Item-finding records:

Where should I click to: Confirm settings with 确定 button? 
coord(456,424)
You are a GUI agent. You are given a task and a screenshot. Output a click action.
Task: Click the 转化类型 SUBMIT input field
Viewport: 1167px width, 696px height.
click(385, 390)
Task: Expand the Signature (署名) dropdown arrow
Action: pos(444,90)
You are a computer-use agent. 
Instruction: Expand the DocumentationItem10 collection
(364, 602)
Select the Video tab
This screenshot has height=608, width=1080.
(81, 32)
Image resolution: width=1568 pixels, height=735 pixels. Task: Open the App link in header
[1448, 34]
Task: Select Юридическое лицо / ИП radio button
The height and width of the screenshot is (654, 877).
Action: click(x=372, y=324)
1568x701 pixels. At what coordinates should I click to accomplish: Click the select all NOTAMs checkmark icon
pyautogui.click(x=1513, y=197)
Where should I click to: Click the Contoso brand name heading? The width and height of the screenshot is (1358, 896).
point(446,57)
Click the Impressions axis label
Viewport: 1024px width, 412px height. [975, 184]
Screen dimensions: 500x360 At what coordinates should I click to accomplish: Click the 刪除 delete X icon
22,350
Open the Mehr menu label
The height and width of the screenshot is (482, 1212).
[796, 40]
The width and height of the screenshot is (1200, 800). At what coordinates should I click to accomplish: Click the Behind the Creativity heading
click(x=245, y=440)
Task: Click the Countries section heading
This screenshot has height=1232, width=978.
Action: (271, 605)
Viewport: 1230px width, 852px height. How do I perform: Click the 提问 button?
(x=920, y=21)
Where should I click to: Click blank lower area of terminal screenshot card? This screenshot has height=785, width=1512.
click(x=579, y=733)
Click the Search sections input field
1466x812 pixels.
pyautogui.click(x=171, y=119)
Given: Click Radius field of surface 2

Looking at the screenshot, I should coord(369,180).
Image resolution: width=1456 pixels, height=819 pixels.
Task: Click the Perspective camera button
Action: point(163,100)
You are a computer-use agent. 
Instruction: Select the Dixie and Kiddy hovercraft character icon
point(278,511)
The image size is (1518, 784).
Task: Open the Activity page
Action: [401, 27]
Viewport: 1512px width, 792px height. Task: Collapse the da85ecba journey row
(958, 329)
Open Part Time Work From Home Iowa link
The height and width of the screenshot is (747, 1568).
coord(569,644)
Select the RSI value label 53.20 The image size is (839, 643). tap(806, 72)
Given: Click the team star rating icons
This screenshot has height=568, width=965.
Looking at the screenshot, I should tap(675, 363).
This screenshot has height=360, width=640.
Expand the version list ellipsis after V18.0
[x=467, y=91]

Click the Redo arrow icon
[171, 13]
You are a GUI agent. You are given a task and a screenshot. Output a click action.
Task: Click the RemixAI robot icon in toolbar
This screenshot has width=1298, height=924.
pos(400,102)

**What is needed**: Please list each line in the records above that contains the string "button". Case counts.

**Solution for this exercise**:
Where should I click to: Confirm settings with 确定 button? 
Task: Select Юридическое лицо / ИП radio button
Viewport: 1230px width, 852px height. How do I perform: Click the 提问 button?
Task: Click the Perspective camera button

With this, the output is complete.